Schwab war im vergangenen Jahr als Vorsitzender zurückgetreten, nachdem es zu einem Konflikt mit dem Vorstand über eine interne Untersuchung gekommen war. Diese untersuchte unter anderem nicht genehmigte Ausgaben und den Umgang mit Mitarbeitern.

Interner Berichtsstoff zeichnete sich jedoch wesentlich schärfer aus, indem er Fälle von Diskriminierung, Mobbing, Missbrauch von Unternehmensmitteln und Verstöße gegen die Datenintegrität hervorhob. Schwab soll darum gebeten haben, einige dieser Ergebnisse nicht öffentlich zu machen.

Öffentlich sprach das Forum nur davon, dass manche Mitarbeiter sich nicht zu ihrer Zufriedenheit behandelt gefühlt hätten.
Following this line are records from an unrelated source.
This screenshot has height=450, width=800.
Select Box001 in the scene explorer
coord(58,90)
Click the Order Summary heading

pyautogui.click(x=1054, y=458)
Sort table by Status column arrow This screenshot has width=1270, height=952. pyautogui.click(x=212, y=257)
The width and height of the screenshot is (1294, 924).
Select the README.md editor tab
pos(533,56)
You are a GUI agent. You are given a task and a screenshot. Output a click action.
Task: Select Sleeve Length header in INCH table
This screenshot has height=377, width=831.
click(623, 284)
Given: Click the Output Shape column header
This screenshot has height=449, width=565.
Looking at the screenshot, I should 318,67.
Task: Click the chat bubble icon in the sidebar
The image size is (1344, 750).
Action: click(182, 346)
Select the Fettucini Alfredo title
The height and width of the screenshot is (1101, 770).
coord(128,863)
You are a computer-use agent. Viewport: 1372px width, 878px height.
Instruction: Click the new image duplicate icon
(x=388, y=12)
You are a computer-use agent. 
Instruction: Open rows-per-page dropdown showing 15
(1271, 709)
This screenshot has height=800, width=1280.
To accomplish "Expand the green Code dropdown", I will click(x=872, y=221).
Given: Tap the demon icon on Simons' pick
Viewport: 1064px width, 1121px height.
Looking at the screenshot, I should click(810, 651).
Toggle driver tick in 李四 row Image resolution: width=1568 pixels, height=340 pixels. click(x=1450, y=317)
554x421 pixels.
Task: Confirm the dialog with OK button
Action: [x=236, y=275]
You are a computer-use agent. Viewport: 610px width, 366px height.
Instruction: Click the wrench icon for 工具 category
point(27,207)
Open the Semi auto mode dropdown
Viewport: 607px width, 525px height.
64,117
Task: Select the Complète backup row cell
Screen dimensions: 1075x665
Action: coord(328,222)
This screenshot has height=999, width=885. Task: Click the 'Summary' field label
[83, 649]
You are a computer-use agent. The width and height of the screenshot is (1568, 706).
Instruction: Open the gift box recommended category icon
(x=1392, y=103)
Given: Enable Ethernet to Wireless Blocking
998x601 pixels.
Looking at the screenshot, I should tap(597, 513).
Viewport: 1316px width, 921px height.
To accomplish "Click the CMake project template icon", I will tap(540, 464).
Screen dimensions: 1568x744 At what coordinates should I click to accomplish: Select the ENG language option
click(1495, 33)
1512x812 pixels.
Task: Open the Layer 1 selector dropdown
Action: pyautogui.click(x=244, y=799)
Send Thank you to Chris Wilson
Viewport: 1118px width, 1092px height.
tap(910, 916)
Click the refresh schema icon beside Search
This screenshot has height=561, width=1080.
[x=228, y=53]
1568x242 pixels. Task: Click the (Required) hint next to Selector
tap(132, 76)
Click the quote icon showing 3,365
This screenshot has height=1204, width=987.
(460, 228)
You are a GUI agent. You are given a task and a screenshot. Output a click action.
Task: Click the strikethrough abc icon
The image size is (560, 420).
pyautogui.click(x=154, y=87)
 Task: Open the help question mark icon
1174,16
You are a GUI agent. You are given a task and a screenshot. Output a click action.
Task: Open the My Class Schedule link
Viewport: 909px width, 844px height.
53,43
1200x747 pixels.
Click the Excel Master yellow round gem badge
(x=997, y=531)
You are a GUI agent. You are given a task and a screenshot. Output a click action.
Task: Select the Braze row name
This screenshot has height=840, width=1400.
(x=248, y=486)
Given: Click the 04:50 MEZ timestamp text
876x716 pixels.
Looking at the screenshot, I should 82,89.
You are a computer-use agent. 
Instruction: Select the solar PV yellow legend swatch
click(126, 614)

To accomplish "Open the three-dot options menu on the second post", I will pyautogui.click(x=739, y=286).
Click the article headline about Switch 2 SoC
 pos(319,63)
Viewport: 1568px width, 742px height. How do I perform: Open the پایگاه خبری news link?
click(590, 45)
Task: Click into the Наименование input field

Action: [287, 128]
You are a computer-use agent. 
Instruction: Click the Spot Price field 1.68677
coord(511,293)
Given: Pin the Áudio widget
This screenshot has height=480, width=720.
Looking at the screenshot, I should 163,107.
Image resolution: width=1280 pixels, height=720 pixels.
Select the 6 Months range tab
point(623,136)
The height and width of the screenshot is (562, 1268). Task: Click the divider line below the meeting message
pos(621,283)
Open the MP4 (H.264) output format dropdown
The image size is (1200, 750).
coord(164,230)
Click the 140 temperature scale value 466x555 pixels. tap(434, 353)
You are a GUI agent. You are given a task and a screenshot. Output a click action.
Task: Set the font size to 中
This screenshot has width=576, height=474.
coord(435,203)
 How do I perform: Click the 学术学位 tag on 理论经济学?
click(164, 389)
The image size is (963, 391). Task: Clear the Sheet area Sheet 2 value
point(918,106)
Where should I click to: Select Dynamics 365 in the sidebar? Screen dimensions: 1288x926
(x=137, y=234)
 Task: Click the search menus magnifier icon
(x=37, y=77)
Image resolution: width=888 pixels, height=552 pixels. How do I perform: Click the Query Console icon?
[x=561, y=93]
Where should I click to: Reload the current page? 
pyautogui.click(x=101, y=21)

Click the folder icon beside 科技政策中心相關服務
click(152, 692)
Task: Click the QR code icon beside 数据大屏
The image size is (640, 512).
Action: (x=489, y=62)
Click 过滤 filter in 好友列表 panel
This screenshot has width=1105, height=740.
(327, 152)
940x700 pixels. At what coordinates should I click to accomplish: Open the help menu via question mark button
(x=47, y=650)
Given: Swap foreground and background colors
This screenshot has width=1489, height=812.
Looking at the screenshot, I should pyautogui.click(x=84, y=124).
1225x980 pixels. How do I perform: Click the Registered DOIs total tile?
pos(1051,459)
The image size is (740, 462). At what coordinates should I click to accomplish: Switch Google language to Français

Auch beim Umgang mit Geld und Sachleistungen sollen die internen Befunde belastend gewesen sein, da Schwab und seine Frau Hilde das Forum zur Finanzierung ihres luxuriösen Lebensstils genutzt haben könnten.

Besonders heikel sind Vorwürfe zur Datenintegrität, nach denen es Eingriffe in Berichte des Weltwirtschaftsforums gegeben hat, um politische Beziehungen zu schützen. Schwab verlangt nun wieder Zugang zu Räumen und Kommunikationskanälen des Forums.